## [Written task]
Copy out, word for word, everything from the first of the lines below down to and including the line containing "Looking at the screenshot, I should click(485, 389).", and leave the pictures out.

## [Material provided]
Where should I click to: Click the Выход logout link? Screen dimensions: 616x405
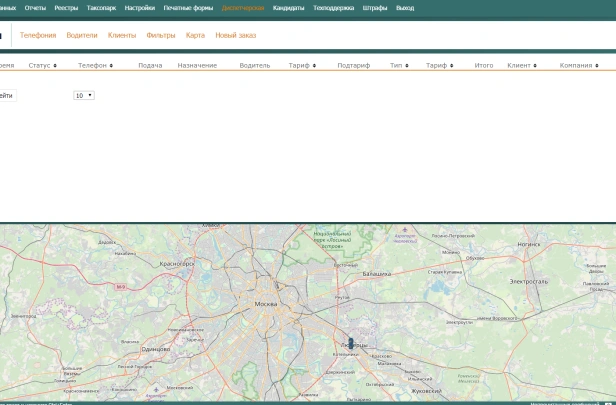point(404,7)
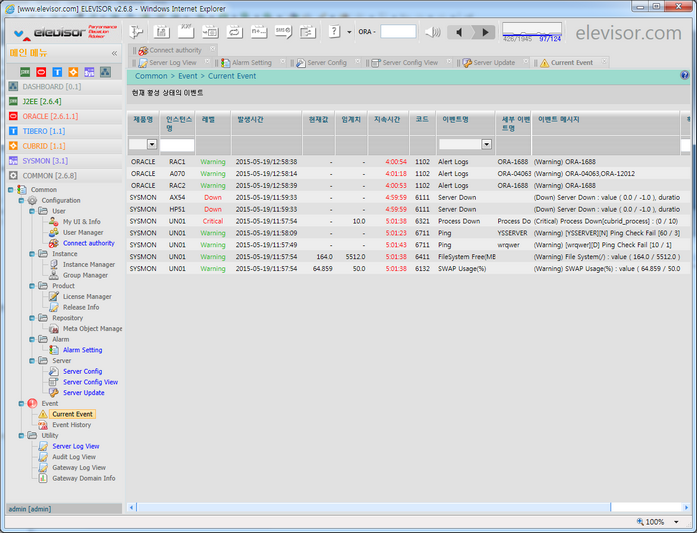Collapse the Event tree node
This screenshot has height=533, width=697.
[21, 403]
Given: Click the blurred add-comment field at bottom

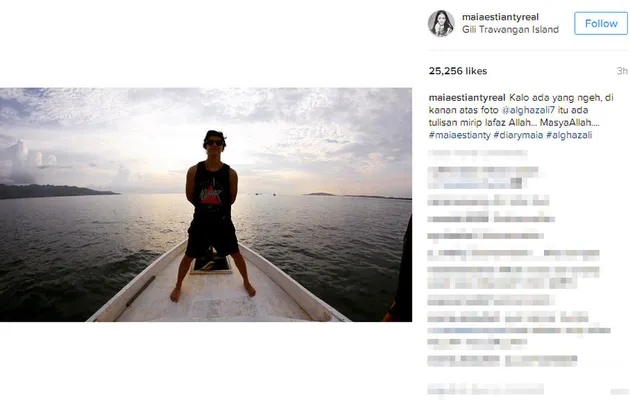Looking at the screenshot, I should click(485, 389).
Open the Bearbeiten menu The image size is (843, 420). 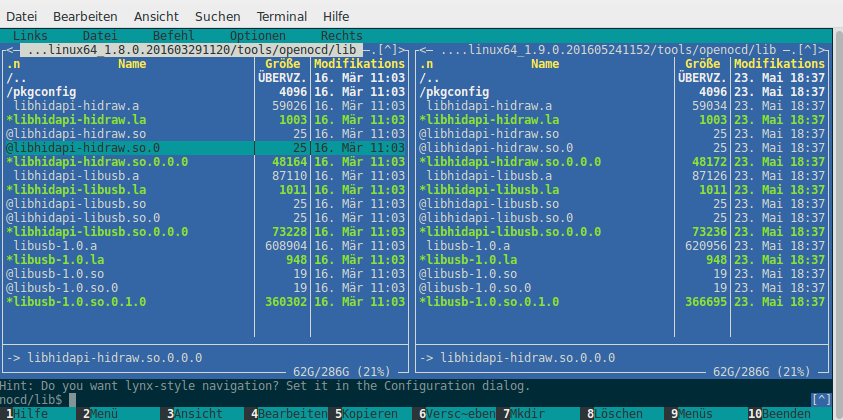pos(85,17)
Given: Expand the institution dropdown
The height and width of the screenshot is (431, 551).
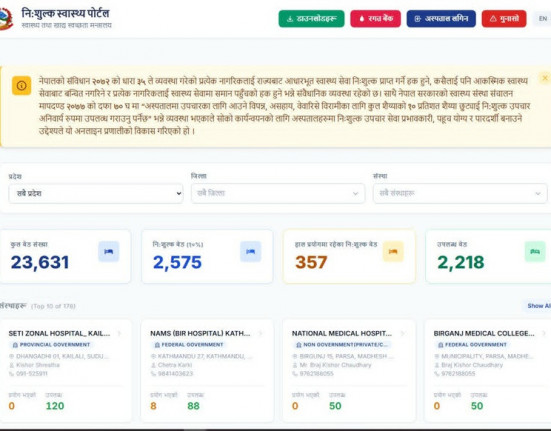Looking at the screenshot, I should (460, 193).
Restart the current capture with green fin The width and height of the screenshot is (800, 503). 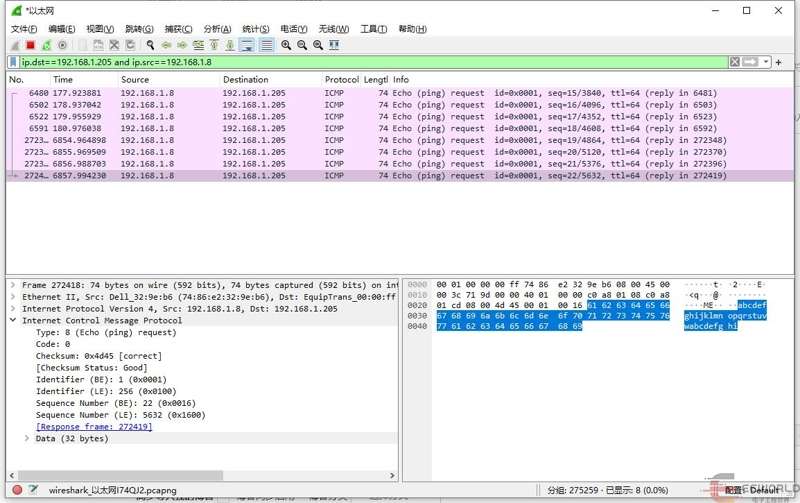pos(46,45)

## [Exercise solution]
Where should I click to: Click the Выход logout link? Screen dimensions: 616x405
point(404,7)
Collapse the Event tree node
This screenshot has height=533, width=697.
[21, 403]
Given: Click the blurred add-comment field at bottom

Looking at the screenshot, I should click(485, 389).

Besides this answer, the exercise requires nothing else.